======== Material for this task
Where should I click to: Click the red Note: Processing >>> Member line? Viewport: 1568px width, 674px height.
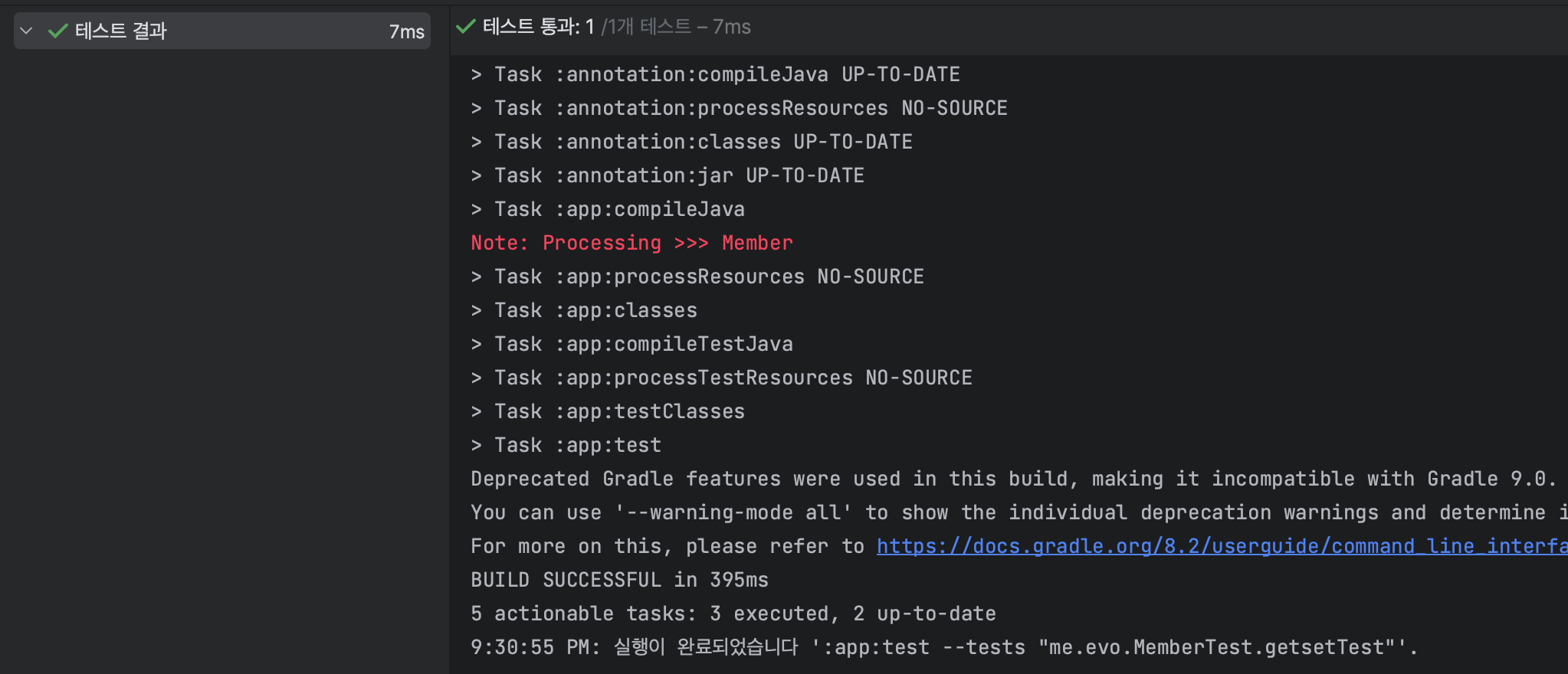[631, 243]

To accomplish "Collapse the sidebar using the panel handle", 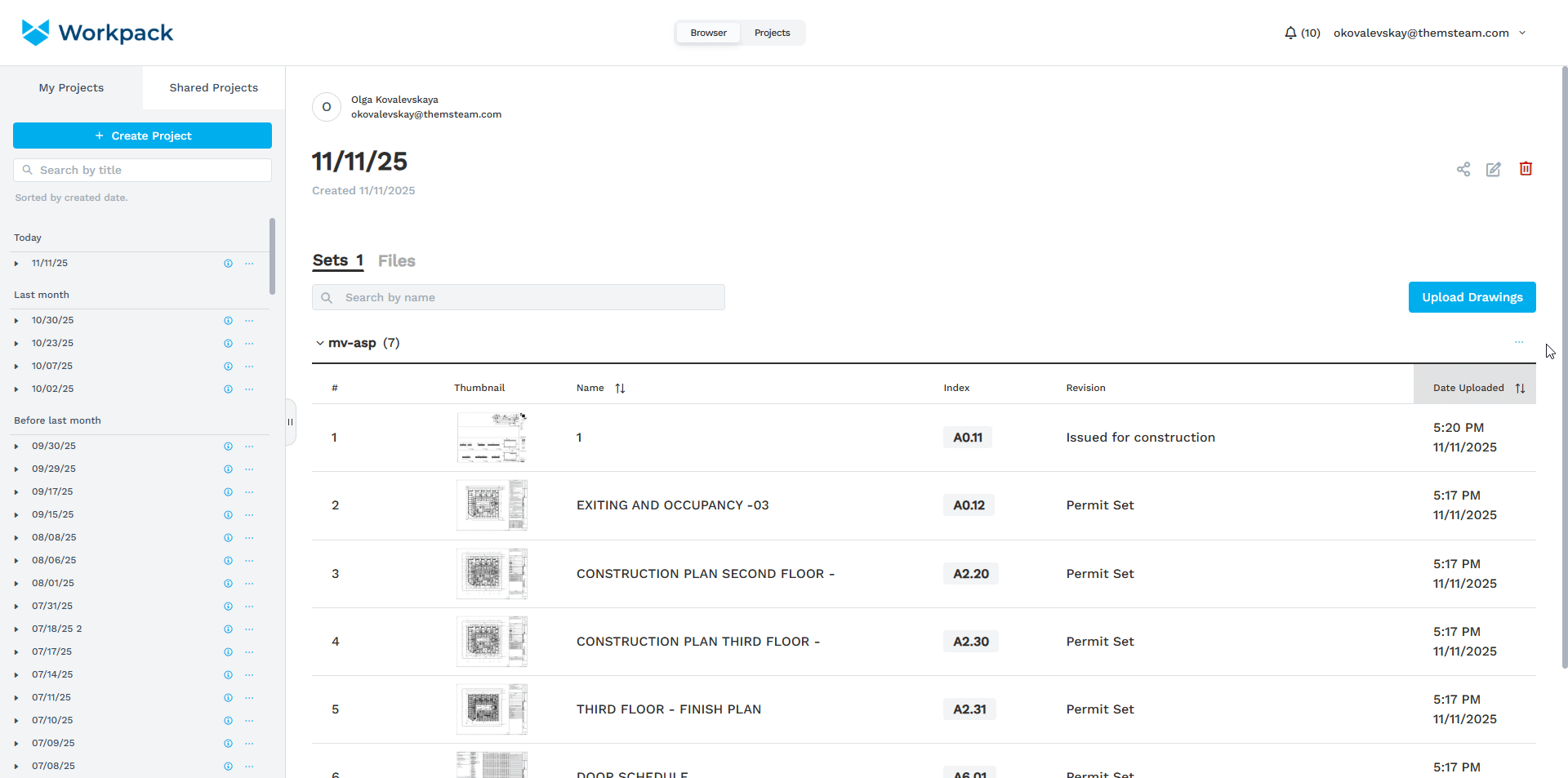I will tap(290, 422).
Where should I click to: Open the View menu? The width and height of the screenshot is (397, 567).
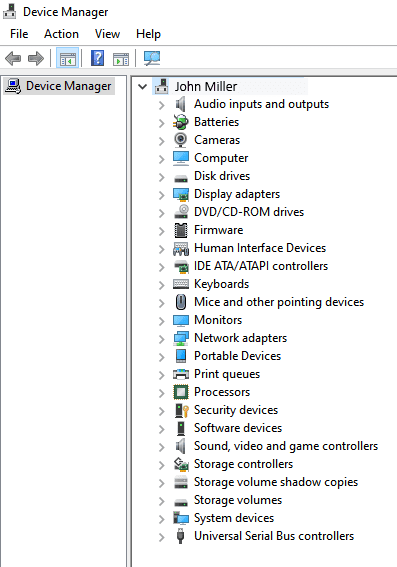click(x=107, y=34)

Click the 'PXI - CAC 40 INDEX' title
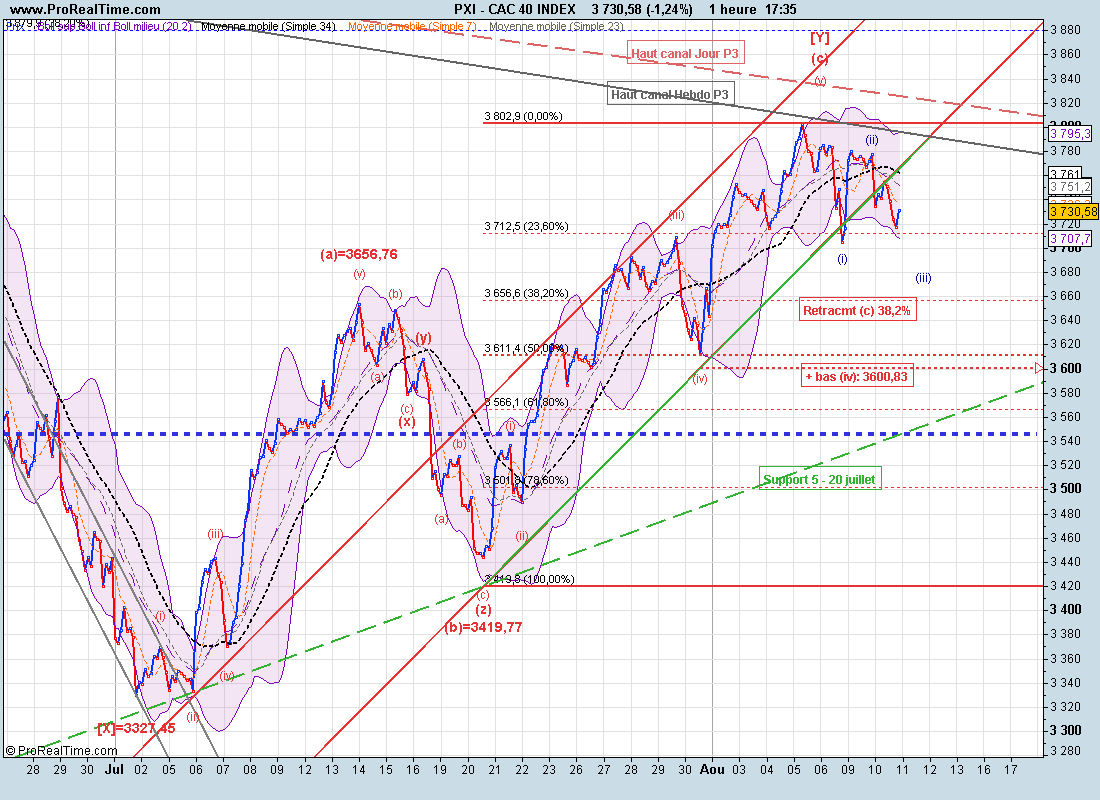[514, 9]
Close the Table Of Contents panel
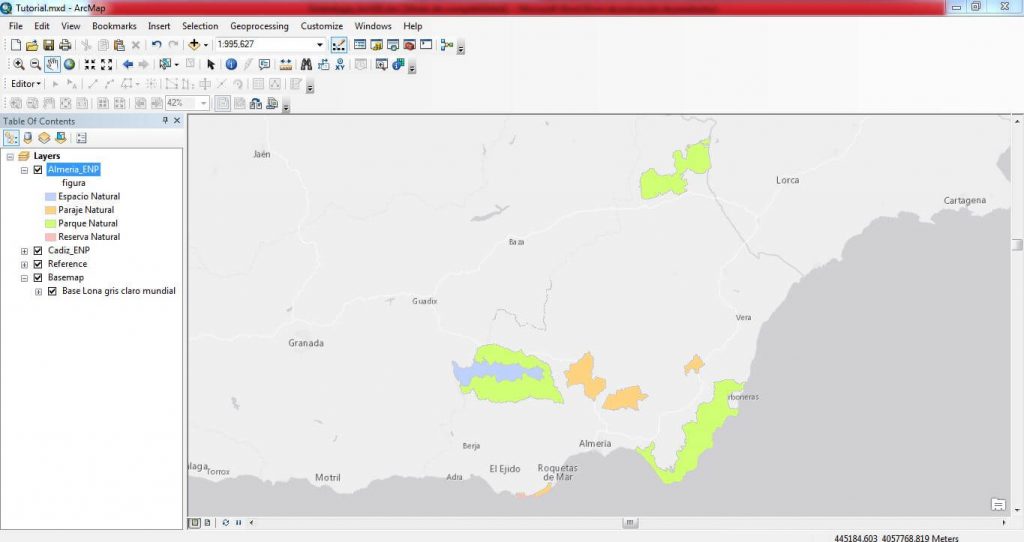The height and width of the screenshot is (542, 1024). 177,121
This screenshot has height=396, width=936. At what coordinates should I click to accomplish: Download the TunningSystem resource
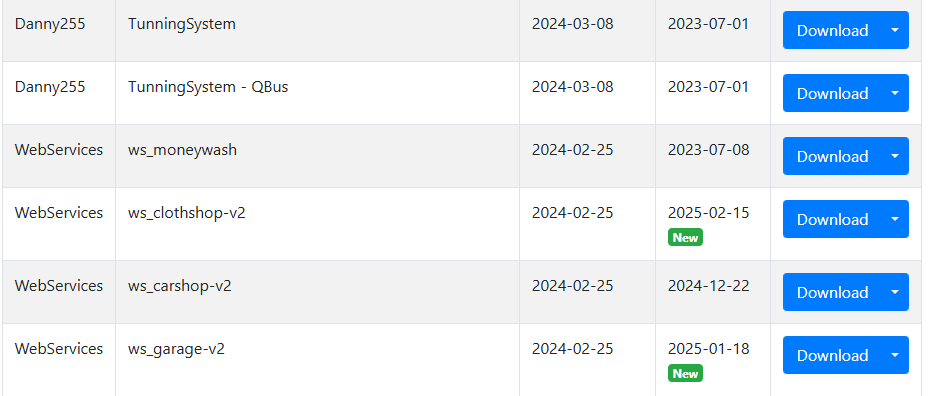point(832,30)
================
- [The task]: What you return must match, line for line, the records from the line containing "Click the 'PXI - CAC 40 INDEX' title" through their end, with both ends included and no pictures.

- [Completed task]:
Click the 'PXI - CAC 40 INDEX' title
[514, 9]
Close the Table Of Contents panel
The height and width of the screenshot is (542, 1024). 177,121
This screenshot has height=396, width=936. At what coordinates should I click to accomplish: Download the TunningSystem resource
point(832,30)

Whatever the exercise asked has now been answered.